** Task to complete **
Where a picture appears, omit it; repeat everything else in the records exactly.

** Exercise data **
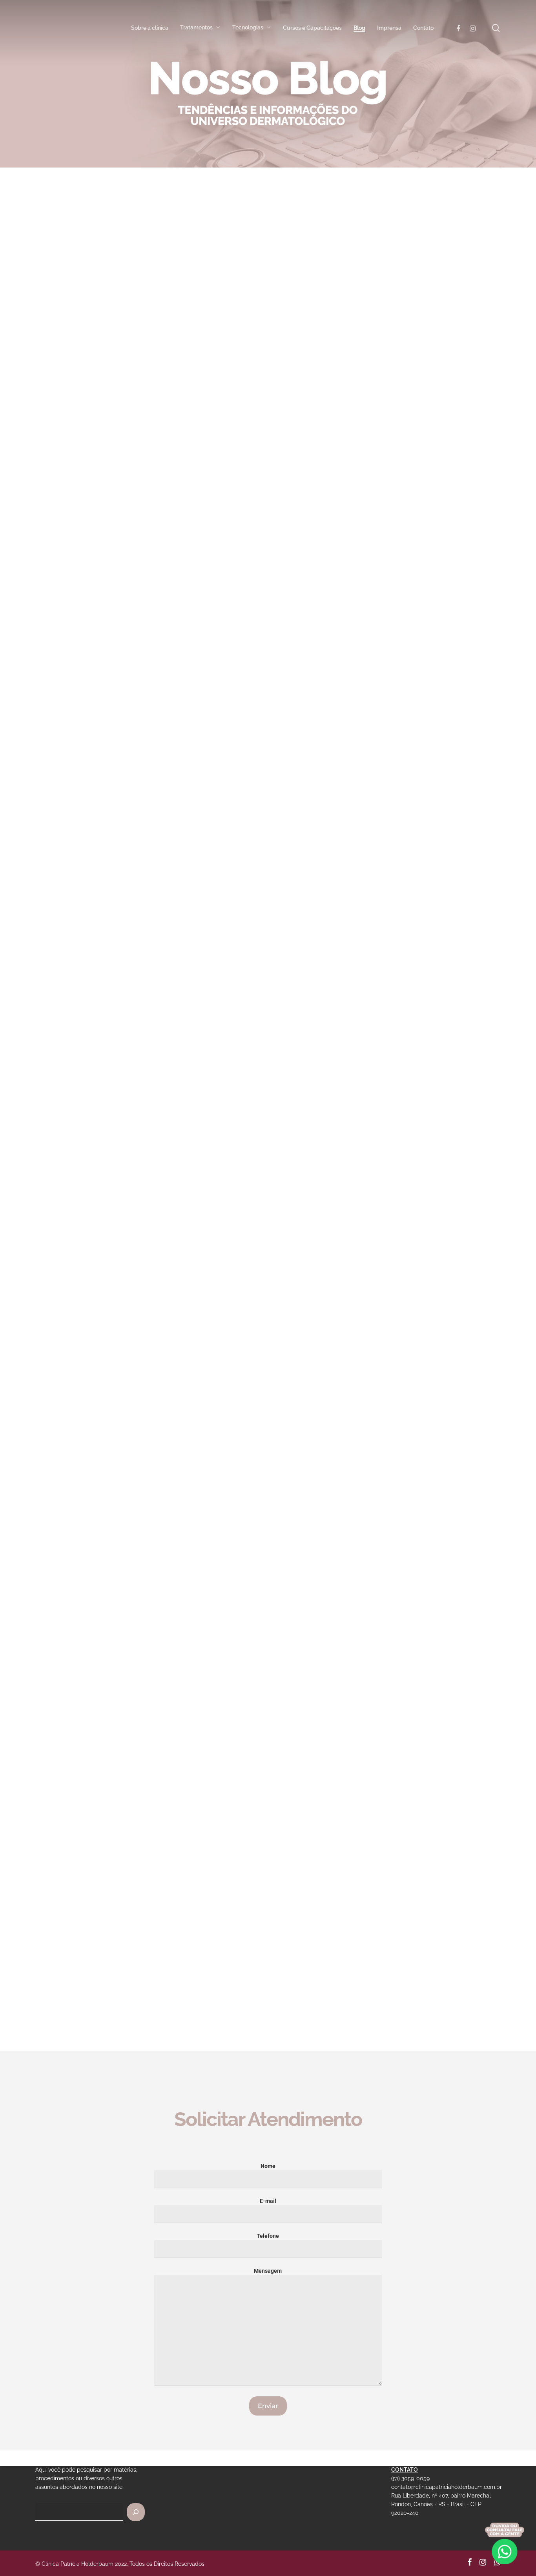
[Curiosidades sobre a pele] (107, 1971)
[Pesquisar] (136, 2512)
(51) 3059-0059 (410, 2478)
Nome (268, 2166)
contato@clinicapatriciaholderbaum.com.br (446, 2487)
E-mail (268, 2201)
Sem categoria (65, 345)
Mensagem (268, 2271)
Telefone (268, 2236)
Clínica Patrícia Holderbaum (82, 572)
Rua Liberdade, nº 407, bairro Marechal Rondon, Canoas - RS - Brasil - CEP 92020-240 (441, 2504)
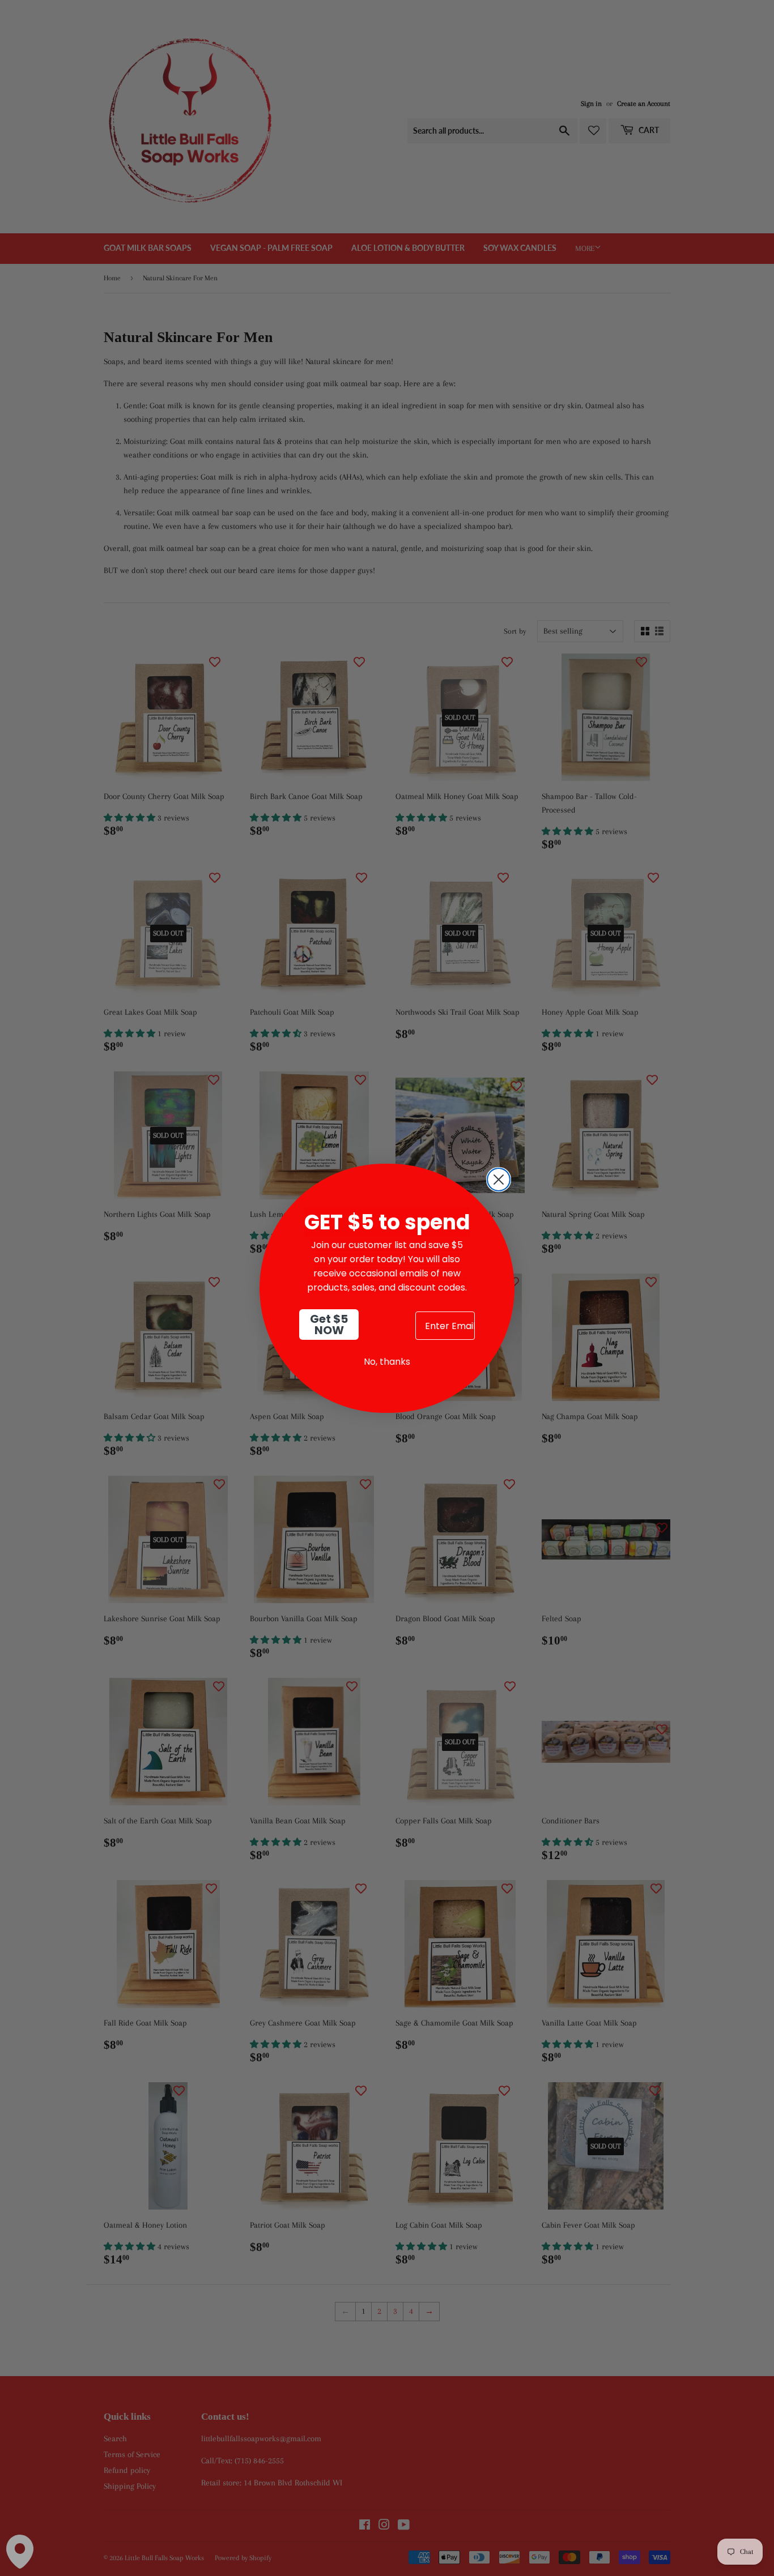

** Completed task **
[Curiosidades sobre a pele] (107, 1971)
[Pesquisar] (136, 2512)
(51) 3059-0059 (410, 2478)
Nome (268, 2166)
contato@clinicapatriciaholderbaum.com.br (446, 2487)
E-mail (268, 2201)
Sem categoria (65, 345)
Mensagem (268, 2271)
Telefone (268, 2236)
Clínica Patrícia Holderbaum (82, 572)
Rua Liberdade, nº 407, bairro Marechal Rondon, Canoas - RS - Brasil - CEP 92020-240 (441, 2504)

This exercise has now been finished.